I'm an idiot. put a new hydraulic fluid tank on my Bobs to cure a leak and stripped one of the hose fittings out putting it back together. is there a way I can put a new fitting on the hose without taking the hose off and bringing it to a shop? *&@#%


----------



## permitchaser (Aug 26, 2013)

Call Bob's I am sure if you have enough hose you may could cut one off an attach another but talk to Bob's first they are very helpful


----------



## DuckNut (Apr 3, 2009)

I don't think you can do this because it is high pressure and the ends are probably flared.

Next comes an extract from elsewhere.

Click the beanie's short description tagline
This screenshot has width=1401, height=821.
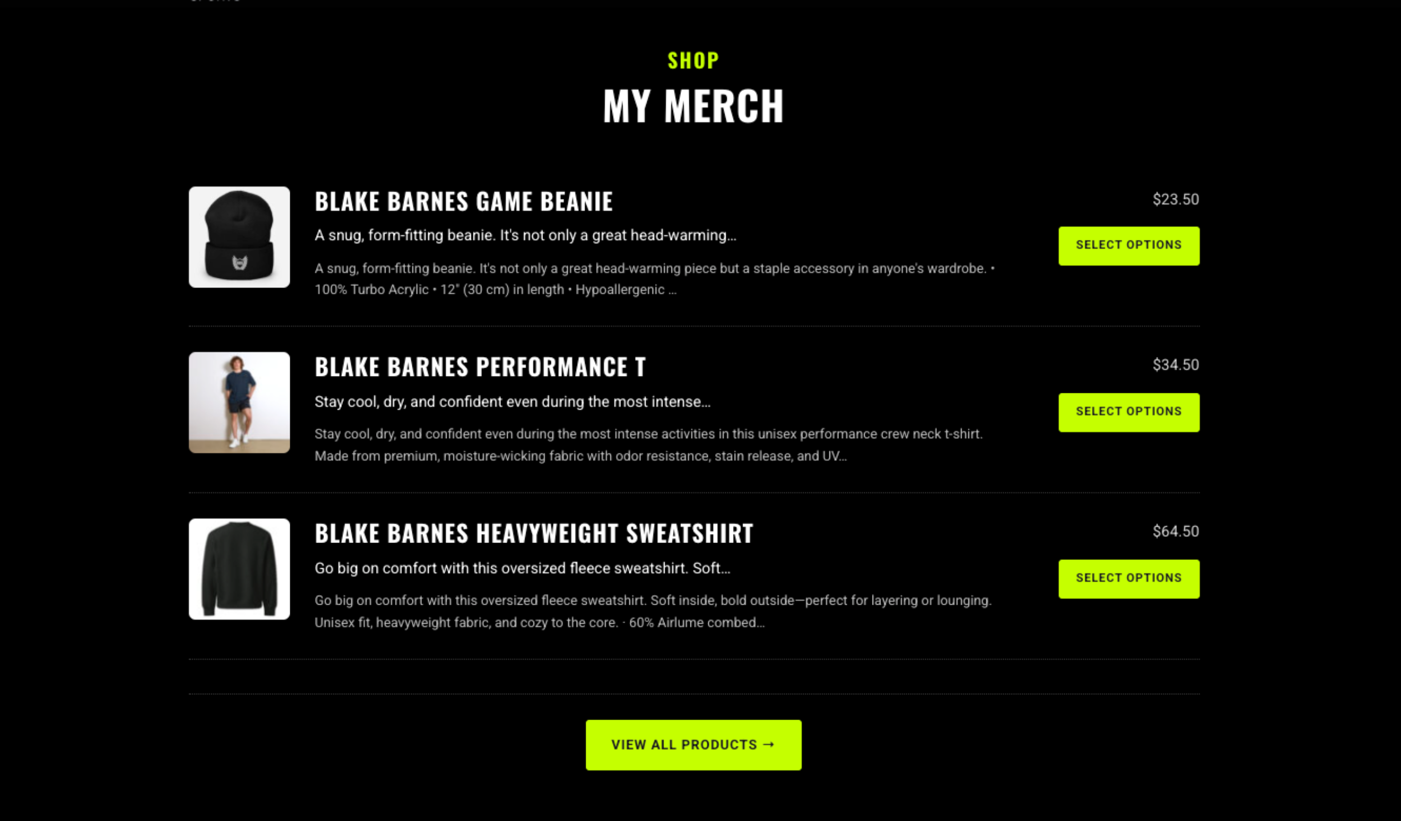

I think you are in for buying a new hose.


----------



## jonny (May 1, 2007)

What stripped- hose fitting or the housing? If it's the hose you will need to take it to the shop. Unless you can find some DIY replacement fitting. I have never seen any. Since hydraulics are so high pressure. But they may be available. Are these hard plastic lines or reinforced rubber? If it's plastic I think you can find them. I used to do my own brake lines on race karts. Can you give a size and more info?


----------



## devrep (Feb 22, 2009)

its the hose end, not sure of the size. I can get a new hose from Bob's but these go thru a bulkhead with a bulkhead seal built onto them.


----------



## Backwater (Dec 14, 2014)

If you carefully re-tap the threads, you may just get away with it, with some JB Weld added to the threads. Otherwise, if there is enough hose lenght, then take the hose off, run it to a hydraulic hose shop and have them cut off the bad fitting and crimp on a new fitting. It's cheaper than buying a whole new hose. Else, as they said above, Bob's might swap out the hose and charge you an extra fee.


----------